2022 also marked the passing of the late great Ray Liotta, another underrated character actor like Fraser who continued to do interesting work after his famous roles in classics like Something Wild and Goodfellas. His character Frank Capelli, another veteran mob leader, is paired alongside Fraser, so you have one actor already known as a staple of the gangster genre standing right next to someone known for his more endearing roles. It speaks to Fraser’s transformative qualities that the pairing doesn’t feel ironic in the slightest. Capelli and Jones appear to be on the exact same wavelength, and their similar intent on dispensing with Goynes and Russo once and for all.

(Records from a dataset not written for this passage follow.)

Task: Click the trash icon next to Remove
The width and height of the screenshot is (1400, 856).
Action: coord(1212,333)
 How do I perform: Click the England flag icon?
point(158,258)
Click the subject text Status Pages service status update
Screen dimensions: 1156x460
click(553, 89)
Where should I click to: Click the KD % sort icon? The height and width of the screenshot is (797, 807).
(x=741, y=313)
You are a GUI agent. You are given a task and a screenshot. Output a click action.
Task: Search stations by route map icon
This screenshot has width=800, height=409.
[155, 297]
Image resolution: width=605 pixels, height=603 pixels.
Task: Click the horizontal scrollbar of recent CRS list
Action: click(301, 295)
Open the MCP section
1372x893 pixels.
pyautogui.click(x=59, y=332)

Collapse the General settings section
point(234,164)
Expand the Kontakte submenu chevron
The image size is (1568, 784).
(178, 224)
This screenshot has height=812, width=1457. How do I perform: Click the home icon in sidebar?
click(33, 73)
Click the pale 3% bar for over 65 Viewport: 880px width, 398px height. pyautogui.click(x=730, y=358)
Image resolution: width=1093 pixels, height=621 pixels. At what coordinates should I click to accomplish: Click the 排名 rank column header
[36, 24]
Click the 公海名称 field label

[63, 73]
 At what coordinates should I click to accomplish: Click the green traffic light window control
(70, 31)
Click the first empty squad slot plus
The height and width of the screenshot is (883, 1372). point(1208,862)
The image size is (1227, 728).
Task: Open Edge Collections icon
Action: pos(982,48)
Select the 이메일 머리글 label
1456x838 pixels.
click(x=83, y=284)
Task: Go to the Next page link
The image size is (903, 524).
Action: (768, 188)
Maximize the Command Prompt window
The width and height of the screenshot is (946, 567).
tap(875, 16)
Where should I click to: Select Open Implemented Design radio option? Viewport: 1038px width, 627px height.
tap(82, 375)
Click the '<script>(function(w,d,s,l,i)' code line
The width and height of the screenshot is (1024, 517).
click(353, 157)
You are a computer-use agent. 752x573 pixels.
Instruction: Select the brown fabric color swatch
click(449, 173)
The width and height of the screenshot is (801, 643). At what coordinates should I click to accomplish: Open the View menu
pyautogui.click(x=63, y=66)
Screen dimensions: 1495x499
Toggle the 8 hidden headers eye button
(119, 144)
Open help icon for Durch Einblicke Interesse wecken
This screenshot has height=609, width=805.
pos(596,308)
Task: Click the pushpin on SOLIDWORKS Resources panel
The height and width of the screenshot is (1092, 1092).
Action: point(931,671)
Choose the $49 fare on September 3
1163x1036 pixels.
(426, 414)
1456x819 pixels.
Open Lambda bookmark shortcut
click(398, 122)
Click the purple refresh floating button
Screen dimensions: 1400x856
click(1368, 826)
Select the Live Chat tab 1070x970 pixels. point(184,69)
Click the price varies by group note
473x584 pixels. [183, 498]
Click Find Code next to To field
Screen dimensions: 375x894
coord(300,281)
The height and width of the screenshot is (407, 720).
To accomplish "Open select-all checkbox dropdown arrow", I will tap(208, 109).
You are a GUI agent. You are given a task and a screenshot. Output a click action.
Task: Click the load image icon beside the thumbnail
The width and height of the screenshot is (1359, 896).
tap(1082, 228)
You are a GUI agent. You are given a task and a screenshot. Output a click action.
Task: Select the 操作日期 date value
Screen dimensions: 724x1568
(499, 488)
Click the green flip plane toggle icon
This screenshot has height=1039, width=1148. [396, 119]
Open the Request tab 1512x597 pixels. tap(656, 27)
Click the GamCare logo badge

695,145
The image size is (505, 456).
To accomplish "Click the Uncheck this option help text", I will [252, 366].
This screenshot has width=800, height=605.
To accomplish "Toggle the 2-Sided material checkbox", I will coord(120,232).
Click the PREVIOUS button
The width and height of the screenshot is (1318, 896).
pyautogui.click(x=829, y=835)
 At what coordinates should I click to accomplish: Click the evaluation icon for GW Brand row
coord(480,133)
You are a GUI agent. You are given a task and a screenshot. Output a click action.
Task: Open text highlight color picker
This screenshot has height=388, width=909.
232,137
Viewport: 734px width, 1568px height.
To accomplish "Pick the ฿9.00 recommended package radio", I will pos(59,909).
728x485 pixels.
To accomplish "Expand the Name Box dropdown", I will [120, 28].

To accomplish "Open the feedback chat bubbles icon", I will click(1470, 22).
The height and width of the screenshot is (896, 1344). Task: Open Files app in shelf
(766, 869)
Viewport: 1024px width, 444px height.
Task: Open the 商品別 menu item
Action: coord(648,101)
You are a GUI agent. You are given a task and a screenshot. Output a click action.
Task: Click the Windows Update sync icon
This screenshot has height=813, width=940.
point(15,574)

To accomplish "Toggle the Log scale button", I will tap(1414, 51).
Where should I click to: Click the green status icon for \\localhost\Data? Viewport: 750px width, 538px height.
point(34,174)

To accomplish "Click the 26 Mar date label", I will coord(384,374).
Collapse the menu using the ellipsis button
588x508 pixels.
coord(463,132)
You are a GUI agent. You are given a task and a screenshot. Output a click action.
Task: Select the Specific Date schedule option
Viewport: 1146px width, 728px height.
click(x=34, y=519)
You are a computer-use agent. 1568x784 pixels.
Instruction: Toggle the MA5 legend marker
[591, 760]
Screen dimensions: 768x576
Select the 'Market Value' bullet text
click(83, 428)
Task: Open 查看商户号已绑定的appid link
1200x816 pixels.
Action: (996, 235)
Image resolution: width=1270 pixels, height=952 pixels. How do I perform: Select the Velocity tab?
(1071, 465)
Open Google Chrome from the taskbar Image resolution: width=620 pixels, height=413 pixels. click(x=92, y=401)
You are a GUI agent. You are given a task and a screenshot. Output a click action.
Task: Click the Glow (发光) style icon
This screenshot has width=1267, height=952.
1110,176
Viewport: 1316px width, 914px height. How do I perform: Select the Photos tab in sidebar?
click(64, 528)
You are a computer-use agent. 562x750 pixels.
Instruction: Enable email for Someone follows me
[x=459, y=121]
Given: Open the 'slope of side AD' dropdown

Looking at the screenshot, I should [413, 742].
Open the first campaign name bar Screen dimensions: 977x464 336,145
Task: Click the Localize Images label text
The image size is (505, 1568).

It’s at this point in the narrative that a viewer might be expecting a greater explanation as to what Capelli and Jones’ plan is and why Goynes has been set up, but that’s not the way that Soderbergh’s mind works. He places interesting characters in front of the audience, then lets them depart just as soon as they’ve landed an impact. During a brutal gun brawl lifted straight out of Stanley Kubrick’s The Killing, Jones is promptly killed. Fraser was able to show that even though Jones was a man of influence, he still lives and dies within the brutal system that made his name. There’s no nostalgia in the criminal world, and Soderbergh doesn’t indulge our nostalgia for Fraser by giving him a more optimistic fate.

Fraser will most certainly be landing more leading roles in the wake of the success of The Whale, and it will be great to see him returning to the center of the screen for the first time in over a decade. However, this should not disguise the fact that he’s also a terrific character actor who can improve a film even if it’s only a brief appearance. Given that he’s mostly associated with family-friendly films, wacky comedies, and action franchises, Fraser could have stuck out like a sore thumb in No Sudden Move. Instead, he’s gives what may be the film's best performance. In a movie that also stars del Toro, Cheadle, Liotta, Culkin, Harbour, Jon Hamm, Matt Damon, and Bill Duke, that’s no small compliment.